**Work required**
Rescale the records from the line with "Task: Select トピック ARN を使用して他のアカウントに通知" through the end of the records, writing every line out again, with each coordinate in the answers multiplied by 1.1 and rounded to a whole number, halves rounded up. Leave all other numbers and text unchanged, and leave out the pictures.
───── Data
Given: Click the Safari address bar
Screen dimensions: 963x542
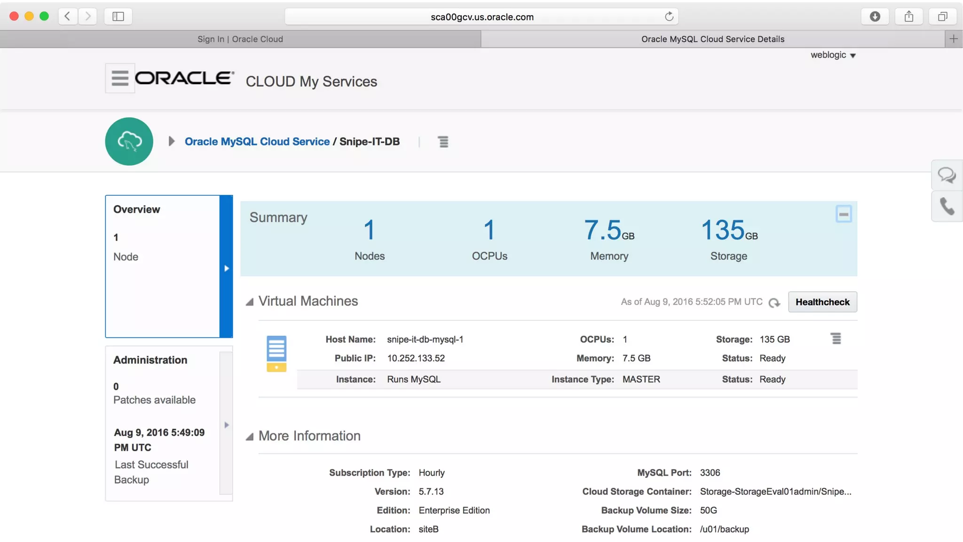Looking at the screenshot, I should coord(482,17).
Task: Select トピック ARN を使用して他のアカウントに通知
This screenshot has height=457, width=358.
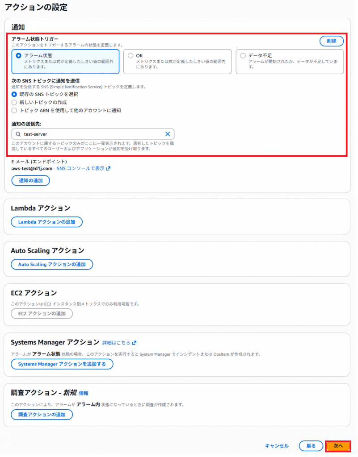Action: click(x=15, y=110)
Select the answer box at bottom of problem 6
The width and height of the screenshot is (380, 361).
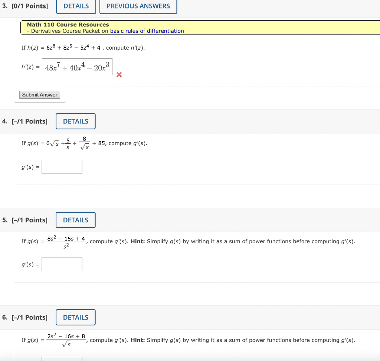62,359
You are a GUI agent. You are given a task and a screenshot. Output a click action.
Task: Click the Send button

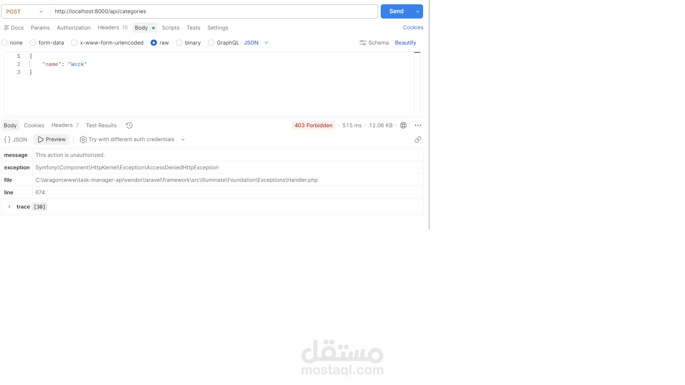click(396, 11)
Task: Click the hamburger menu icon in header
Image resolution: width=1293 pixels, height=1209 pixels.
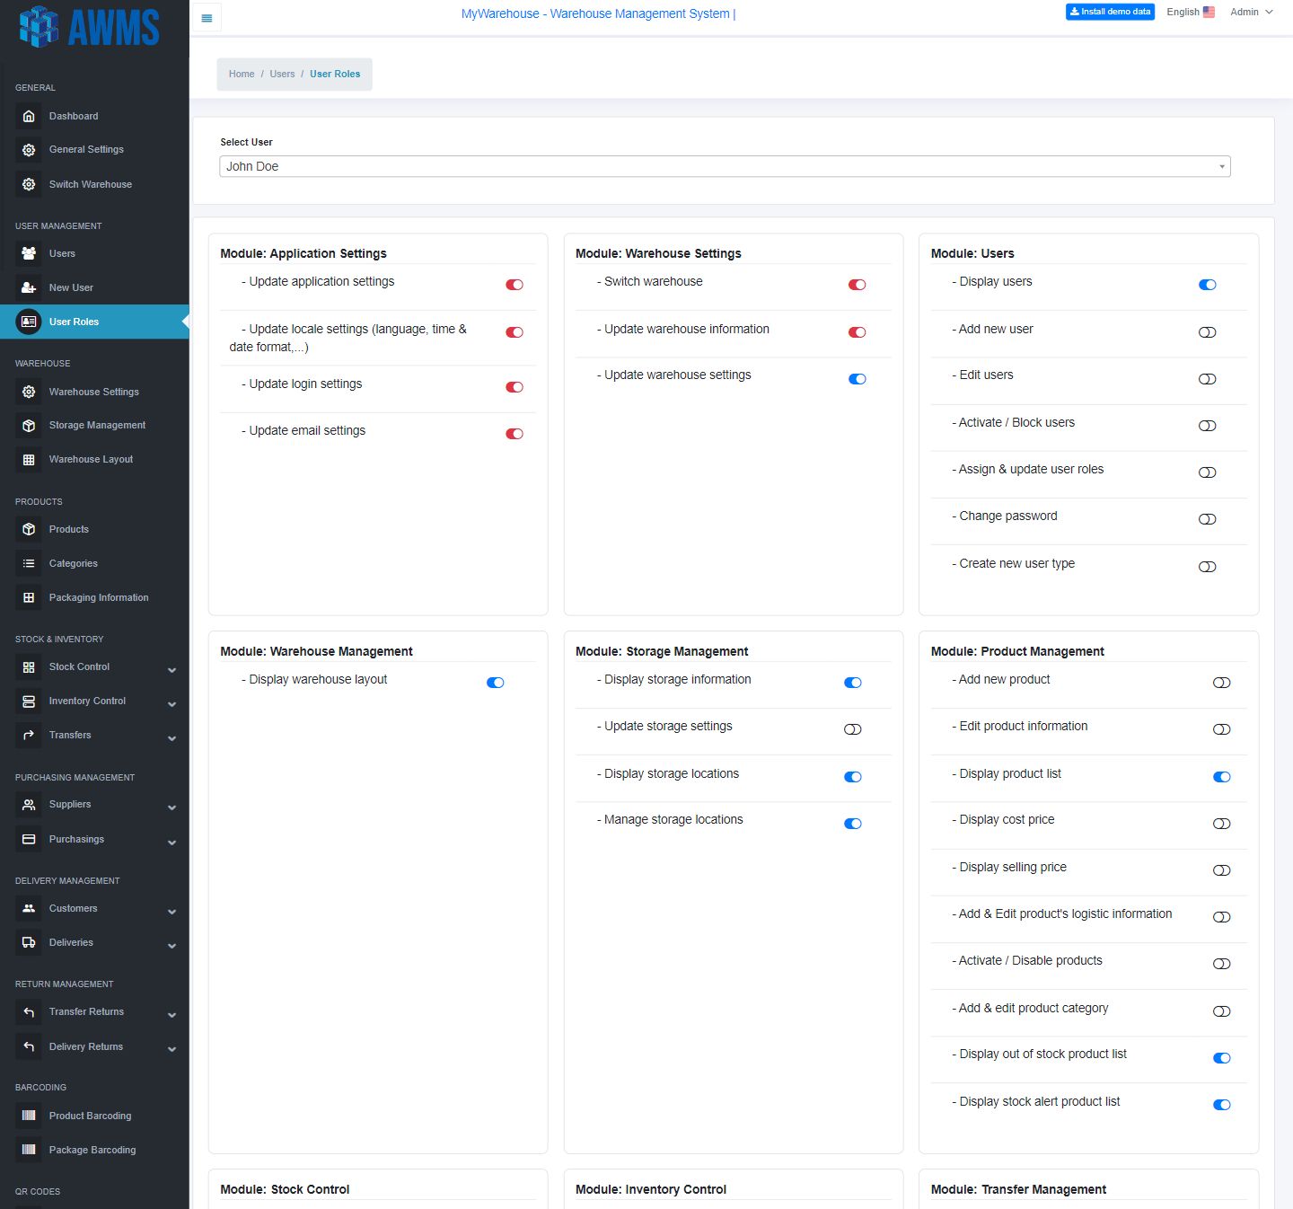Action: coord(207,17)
──────────
**Solution to this task**
Task: Select トピック ARN を使用して他のアカウントに通知
This screenshot has height=457, width=358.
Action: click(x=17, y=121)
Select the answer box at bottom of problem 6
The width and height of the screenshot is (380, 361).
68,395
You are a GUI agent. You are given a task and a screenshot. Output a click action.
Task: Click the Send button

click(436, 12)
Task: Click the hamburger menu icon in header
Image resolution: width=1293 pixels, height=1209 pixels.
Action: coord(228,19)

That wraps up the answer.